• **Your goal**: Reproduce each line of the listing below word for word, leaving out the pictures.
────────────────────
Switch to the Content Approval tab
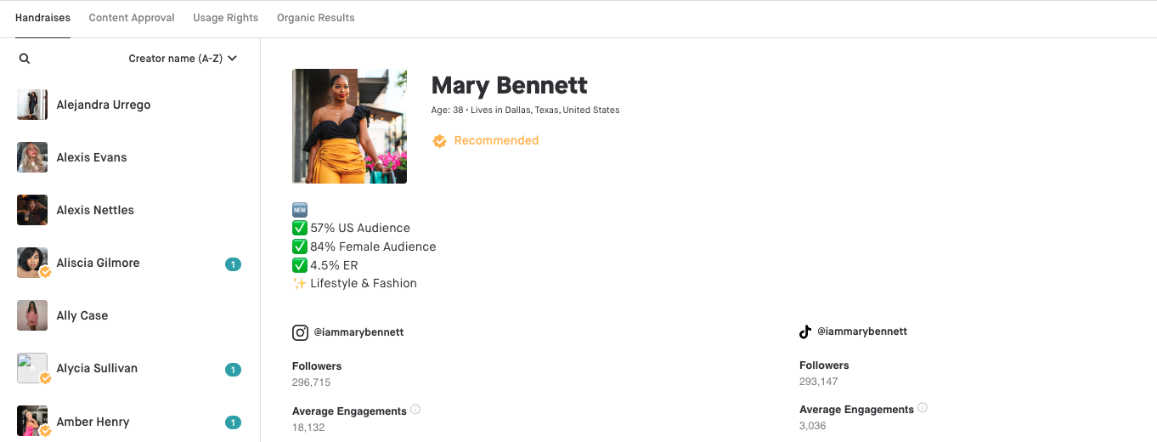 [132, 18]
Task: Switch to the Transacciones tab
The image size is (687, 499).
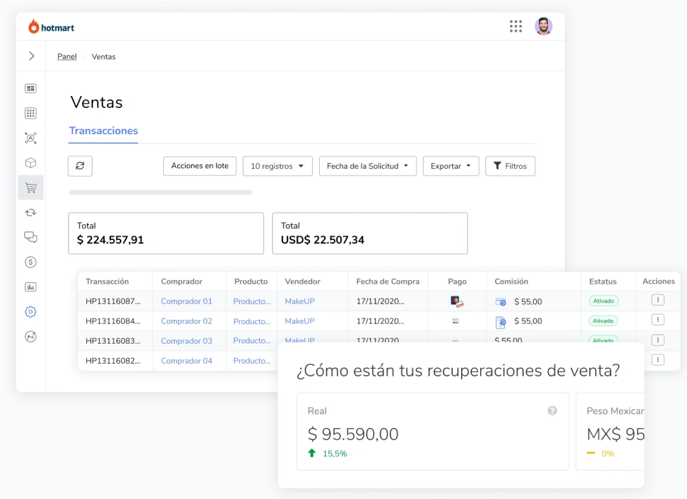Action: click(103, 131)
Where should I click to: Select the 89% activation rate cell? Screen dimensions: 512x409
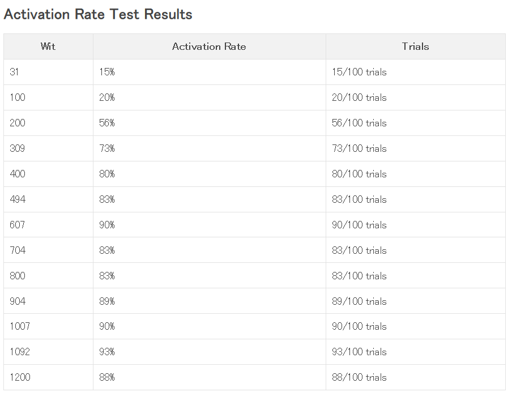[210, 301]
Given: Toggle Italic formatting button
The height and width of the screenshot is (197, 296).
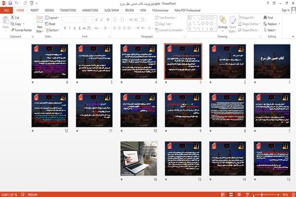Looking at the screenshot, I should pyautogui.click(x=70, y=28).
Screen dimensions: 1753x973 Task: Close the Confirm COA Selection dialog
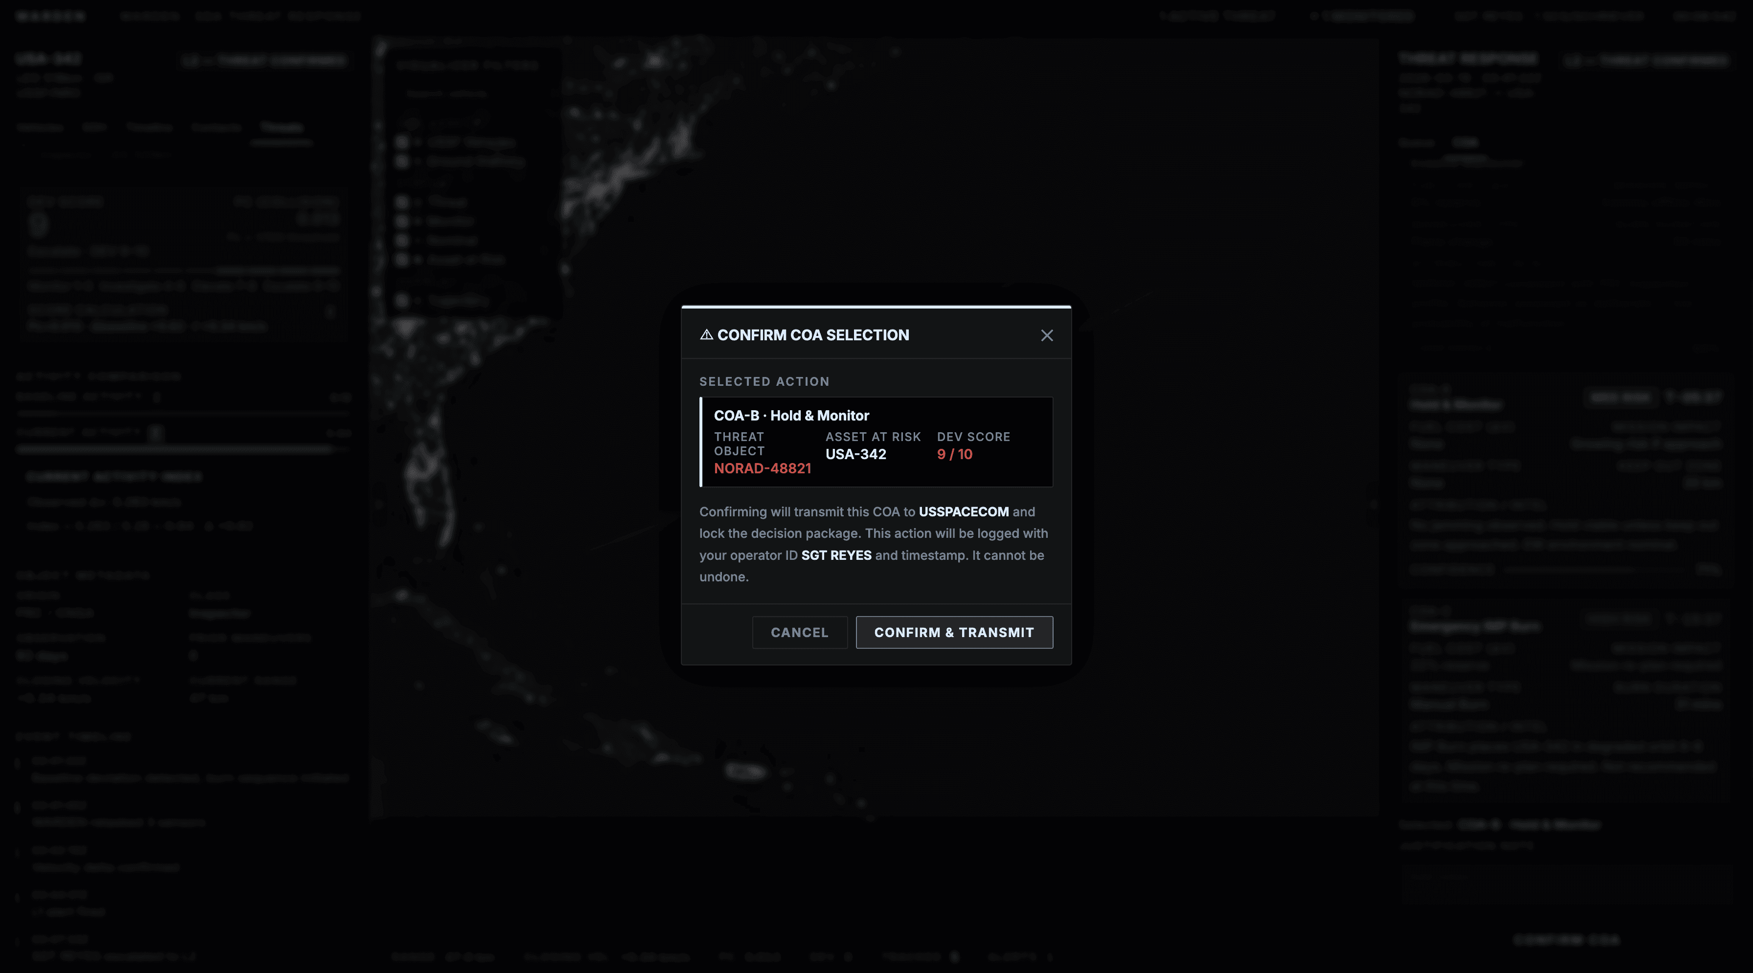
────────────────────
• **Answer to this exercise**:
Switch to the Content Approval tab
 [132, 18]
Task: Switch to the Transacciones tab
The image size is (687, 499).
Action: click(103, 131)
Where should I click to: Select the 89% activation rate cell? Screen dimensions: 512x409
[210, 301]
Given: Toggle Italic formatting button
The height and width of the screenshot is (197, 296).
Looking at the screenshot, I should pyautogui.click(x=70, y=28).
Screen dimensions: 1753x973 Task: Close the Confirm COA Selection dialog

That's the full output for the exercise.